King Lan Chew (November 4, 1901 – February 2, 1988), also known as Qionglan Chew or Caroline B. Chew, and later as Caroline Chew Ruttle, was an American dancer. She was billed as "the only Chinese concert dancer in America" in the 1930s, when she toured North America on the chautauqua circuit.

== Early life ==
King Lan Chew was born in Berkeley, California, the daughter of Presbyterian minister, publisher and lecturer Ng Poon Chew and Chun Fah Chew. Both of her parents were born in China. She was raised in Oakland, California, the youngest of five siblings, and studied piano. She graduated from Oakland High School in 1921, and from Mills College in 1925; she completed a master's degree at Mills the following year. She studied dance with Hanya Holm, Harald Kreutzberg, and Michio Itō, among other teachers.

== Career ==
Chew worked as a social worker at Oakland's International Institute after college. She danced on Broadway in Continental Varieties (1935) with French singer Lucienne Boyer, and in the film adaptation of Pearl Buck's The Good Earth (1937). She toured on the chautauqua circuit in North America in the 1930s and 1940s, billed as "the only Chinese concert dancer in America". Her act involved her interpretations of traditional dances and costumes from China, Java, India, Japan, Turkey, and Burma, and original contemporary dances to works by Gershwin, Scriabin and Debussy.
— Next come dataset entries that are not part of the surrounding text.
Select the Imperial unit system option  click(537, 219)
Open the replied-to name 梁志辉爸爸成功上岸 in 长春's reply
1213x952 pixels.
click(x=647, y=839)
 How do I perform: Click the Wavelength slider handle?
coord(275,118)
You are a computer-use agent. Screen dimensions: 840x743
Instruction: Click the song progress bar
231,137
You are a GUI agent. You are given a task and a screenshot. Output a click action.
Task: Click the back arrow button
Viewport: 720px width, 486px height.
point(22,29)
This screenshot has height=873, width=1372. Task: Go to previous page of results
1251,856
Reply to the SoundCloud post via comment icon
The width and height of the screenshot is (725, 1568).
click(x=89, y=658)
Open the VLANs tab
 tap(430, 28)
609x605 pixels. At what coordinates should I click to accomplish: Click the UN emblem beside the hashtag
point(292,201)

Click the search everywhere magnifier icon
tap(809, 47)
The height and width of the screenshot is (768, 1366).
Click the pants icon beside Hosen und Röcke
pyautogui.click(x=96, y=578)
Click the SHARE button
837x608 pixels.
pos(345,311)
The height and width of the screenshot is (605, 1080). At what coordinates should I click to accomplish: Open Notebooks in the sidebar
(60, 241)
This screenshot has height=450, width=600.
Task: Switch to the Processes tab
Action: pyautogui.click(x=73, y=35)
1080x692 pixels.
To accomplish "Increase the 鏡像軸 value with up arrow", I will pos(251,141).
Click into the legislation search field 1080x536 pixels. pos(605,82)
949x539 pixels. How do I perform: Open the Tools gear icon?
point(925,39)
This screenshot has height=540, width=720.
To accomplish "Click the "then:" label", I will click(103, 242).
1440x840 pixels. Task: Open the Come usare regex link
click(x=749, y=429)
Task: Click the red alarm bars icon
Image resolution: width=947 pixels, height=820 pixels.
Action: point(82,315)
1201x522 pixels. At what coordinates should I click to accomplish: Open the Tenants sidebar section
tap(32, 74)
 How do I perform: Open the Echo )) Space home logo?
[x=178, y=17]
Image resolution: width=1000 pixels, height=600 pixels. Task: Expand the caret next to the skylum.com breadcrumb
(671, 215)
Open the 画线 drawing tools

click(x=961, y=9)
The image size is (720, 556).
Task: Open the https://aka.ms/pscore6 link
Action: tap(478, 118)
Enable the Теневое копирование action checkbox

She created all her own costumes for her performances, with zippers for quick changes. She appeared with the Red Gate Players, directed by puppeteer Pauline Benton; she succeeded Soo Yong and the troupe's "mistress of ceremonies".

== Personal life ==
Caroline Chew married performer, writer and publicist Lee Ruttle in New York in 1938. She was widowed in 1985, and she died in California in 1988, aged 86 years. There are items related to Chew in her sister Mansie (Jingping) Chew's scrapbook, archived at the Bancroft Library.